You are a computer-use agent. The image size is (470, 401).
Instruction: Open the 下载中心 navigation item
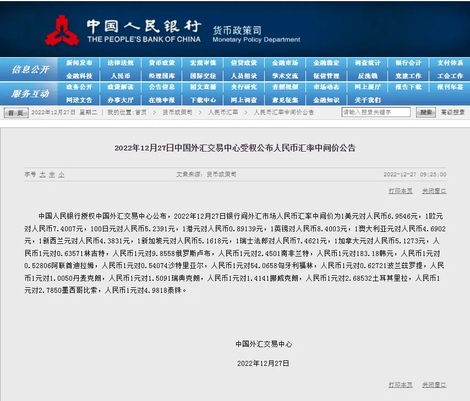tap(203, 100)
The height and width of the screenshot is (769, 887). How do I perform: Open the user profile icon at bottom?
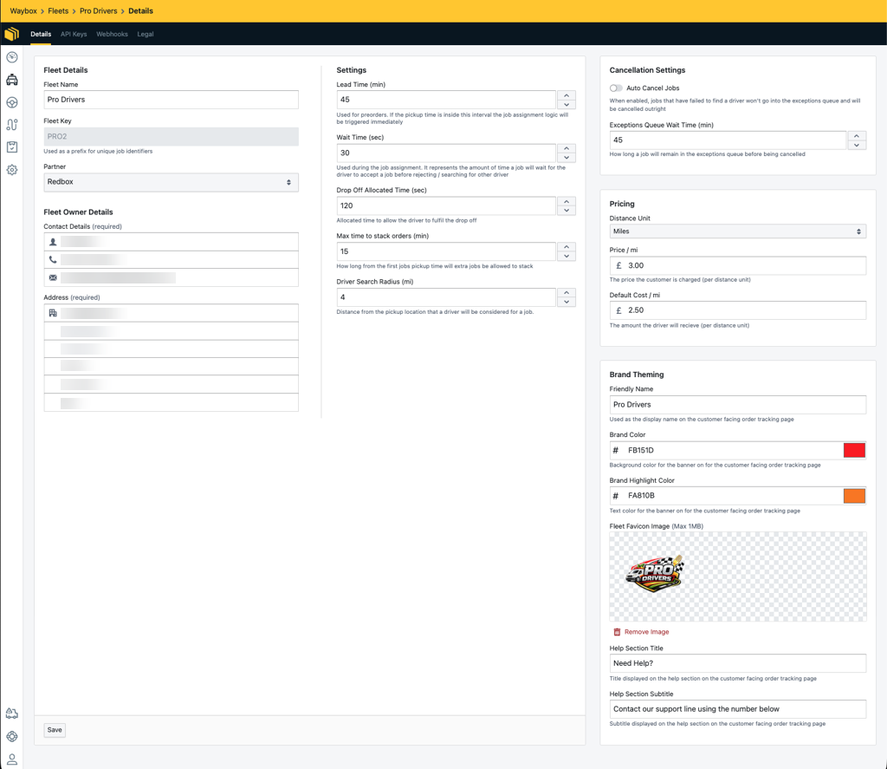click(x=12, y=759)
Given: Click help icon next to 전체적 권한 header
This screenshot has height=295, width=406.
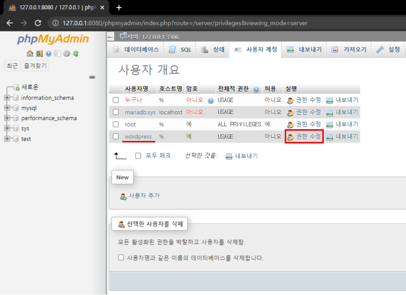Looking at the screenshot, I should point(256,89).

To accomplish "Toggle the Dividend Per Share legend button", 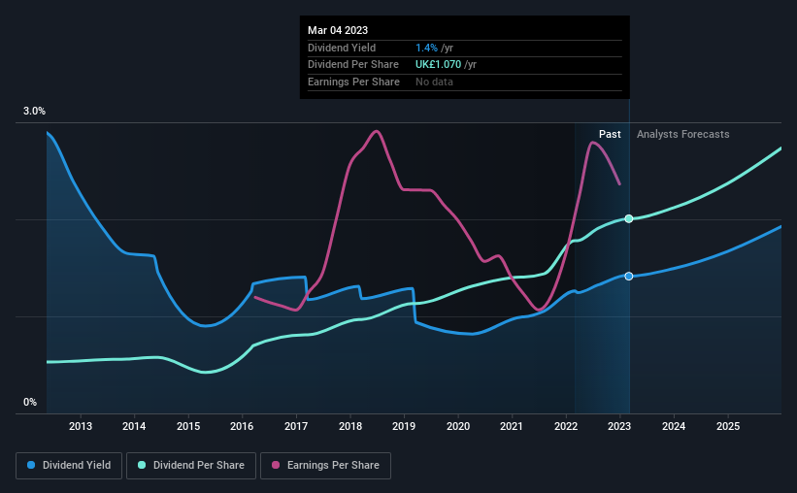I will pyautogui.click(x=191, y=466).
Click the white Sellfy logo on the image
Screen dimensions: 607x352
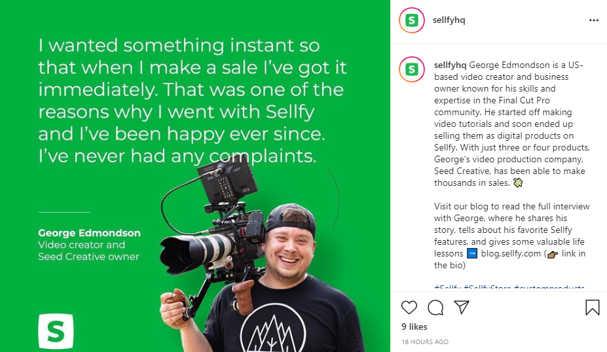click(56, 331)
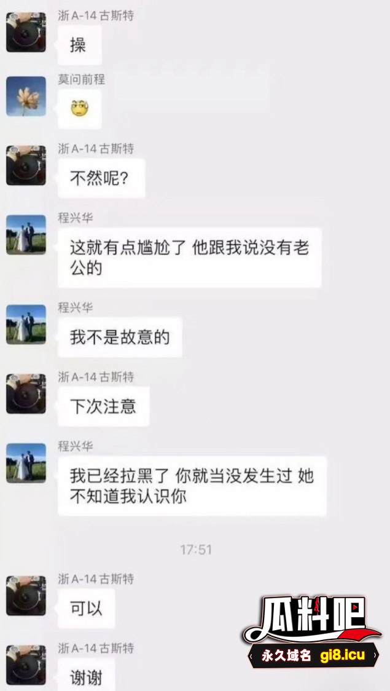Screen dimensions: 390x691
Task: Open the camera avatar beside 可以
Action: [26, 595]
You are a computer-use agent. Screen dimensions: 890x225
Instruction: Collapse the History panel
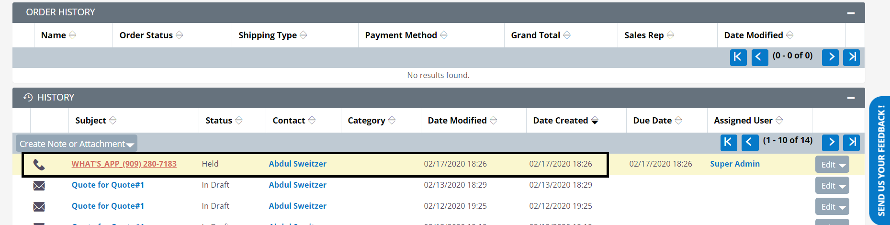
********************
Begin with the line holding "Click the white Sellfy logo on the image" and end with the last line of the listing. Reproduce each of those lines exactly, and leave every picture out.

Click the white Sellfy logo on the image
Screen dimensions: 607x352
click(56, 331)
Screen dimensions: 390x691
Task: Open the camera avatar beside 可以
Action: [26, 595]
You are a computer-use agent. Screen dimensions: 890x225
Instruction: Collapse the History panel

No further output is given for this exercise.